He’s somewhere in California, shacked up in a hotel with the rest of his band, who are in the background hooting and hollering and whooping it up like they were the biggest rock band in America. Which they are.

There might not be any drugs or alcohol involved, but Velvet Revolver comes with a built-in drama that has the music world sitting on the edge of its seat. They’re one of those bands that used to exist only in those late-night “what if” sessions between rock fans. The combination of former Guns n’ Roses members Slash, Duff McKagan, and Matt Sorum, ex-Stone Temple Pilots frontman Scott Weiland, and Kushner, who’s played guitar in more great rock bands than you can count – it’s the very definition of a rock and roll “supergroup.”

Just please don’t use that word around Kushner.

“I couldn’t have put together a better band. And not just talent-wise, but songwriting-wise and personality-wise and everything else,” Kushner says. “Oh, dude, it’s the best.

“But if it was meant to be a supergroup, they wouldn’t have gotten me in the band, because my marquee value as a name isn’t anywhere near those guys,” he insists. “If it was just about marquee value and selling out and doing a Damn Yankees thing, then they would have gotten someone with a bigger name. We’re just guys who wanna play music for a living, and that’s just what we show up and do every day.”

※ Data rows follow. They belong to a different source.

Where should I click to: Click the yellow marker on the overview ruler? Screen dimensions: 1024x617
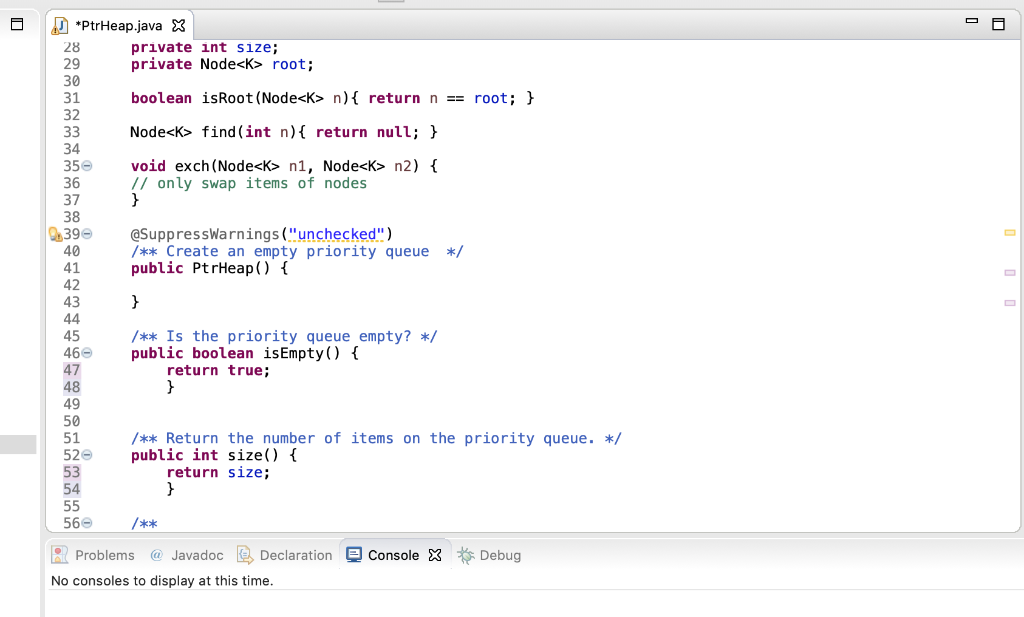(1011, 231)
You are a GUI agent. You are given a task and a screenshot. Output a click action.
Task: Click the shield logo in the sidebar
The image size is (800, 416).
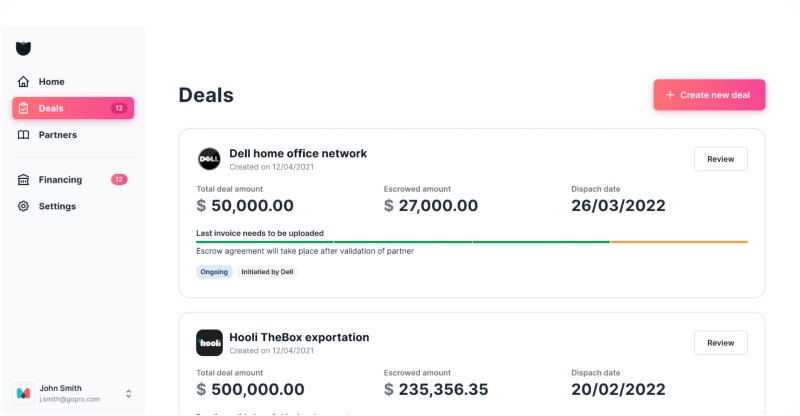pos(24,48)
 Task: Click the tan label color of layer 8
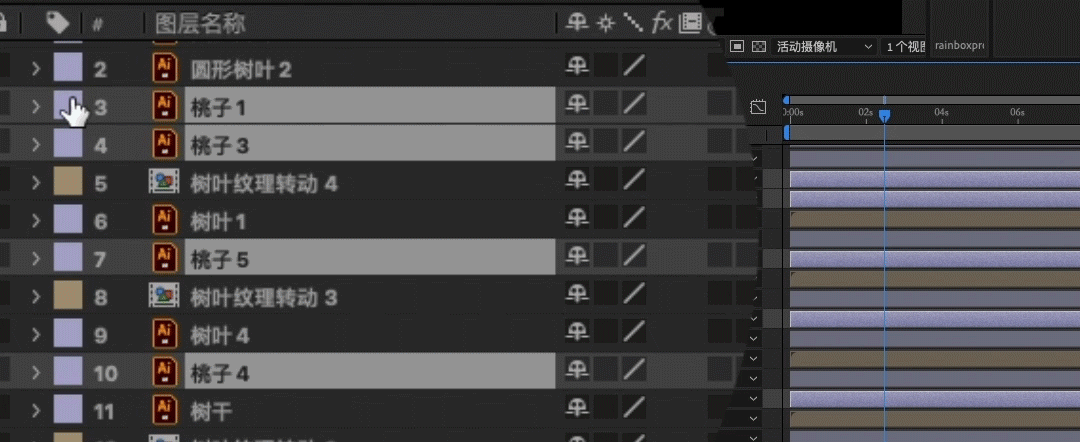tap(68, 297)
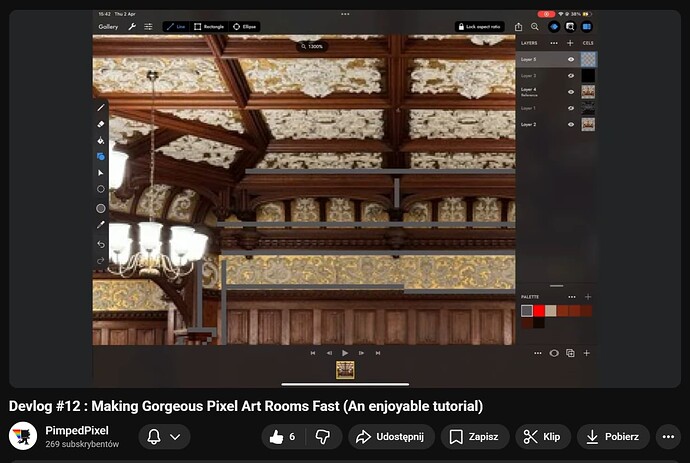690x463 pixels.
Task: Click the dislike thumbs-down button
Action: 322,437
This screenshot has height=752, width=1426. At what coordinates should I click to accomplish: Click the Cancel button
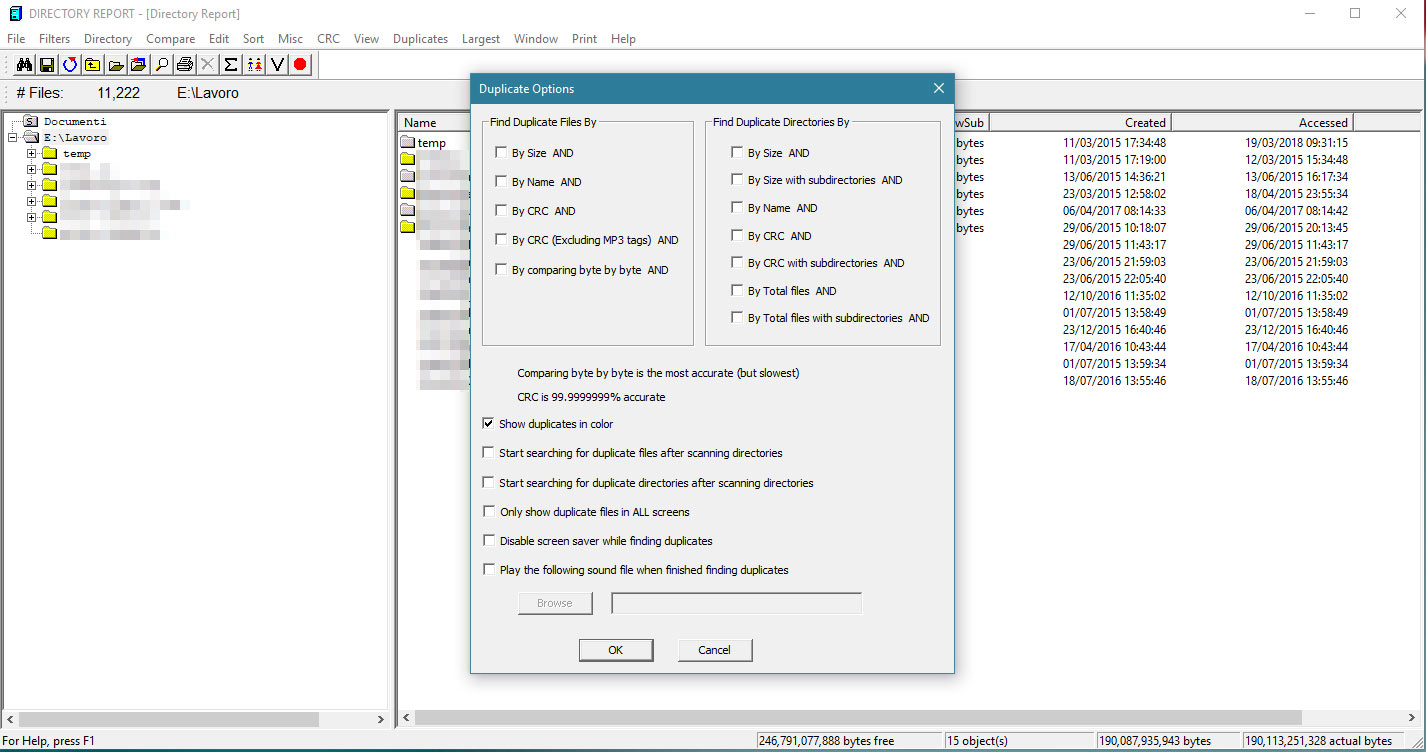714,650
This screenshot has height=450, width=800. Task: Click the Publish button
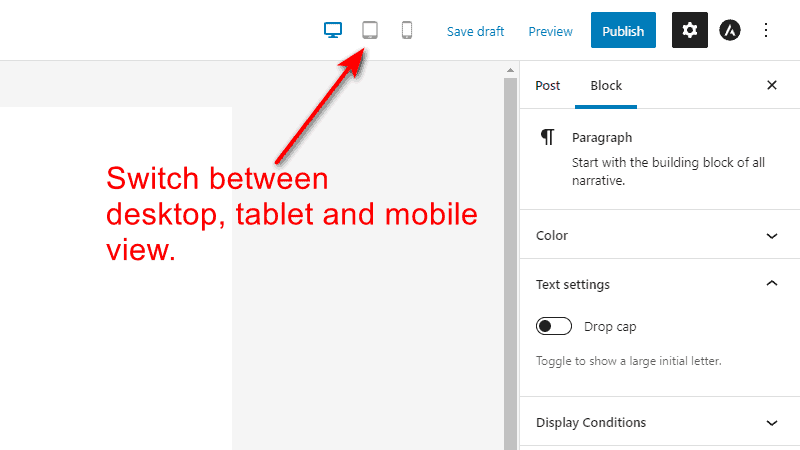click(x=623, y=30)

Velvet Revolver is a dream so good that you almost don’t want it to come true for fear that it might not live up to the impossible expectations. What if the band was a total letdown? Could any band with this much hype possibly live up to its potential?

The answer to that question comes in the form of Velvet Revolver’s debut album, Contraband, which just might be the first great rock album of the new millennium. It’s a headphones album, a panoramic attack of steel-toed guitars and grimy bass lines with the chameleon vocals of Weiland writhing around on top. It’s true rock and roll from five guys who’ve been defining the sound of rock for the past two decades.

Contraband debuted at No. 1, moving a quarter-million copies in its first week. The band’s first two singles, “Slither” and “Fall to Pieces,” have each hit No. 1 on the rock charts. Contraband is now officially the No. 1 rock release of 2004. You’re probably picking up on a pattern here.

“We had hoped that it would do well, but I don’t think any of us expected it,” Kushner says with a whistle. “It would just be a little egotistical to expect for it to debut at number one. I think we’re all a little surprised but definitely overjoyed by the fact that it’s being received so well.”

It’s a bit of a surprise to everyone. I mean, the band’s star power goes a long way, but not even that can reverse the fact that this kind of rock – deadly serious, swaggering, without a single drop of irony – just isn’t popular anymore. There’s no gimmick, there’s no nu-metal “I’m mad at my dad” grumbling, there’s totally no emo or pop-punk high-school appeal. So, why is this working?

“People say it all the time: What people listen to goes in cycles,” Kushner figures. “Rock and roll is one of those things that is never not popular. Guns n’ Roses still sells upwards of almost a million records a year, and their last show was in ’92 or something. And look at bands like Jet – they sound like a pop version of AC/DC. Rock and roll is always there, it’s just a matter of how popular it is on radio.”

There’s something reassuring about having people like Slash and Weiland back in the driver’s seat. There’s a shortage of believably bad-ass rock stars today and, even though the guys in VR claim to have cleaned up their act somewhat, it’s good to know that someone’s still trying to bring some danger back to rock and roll.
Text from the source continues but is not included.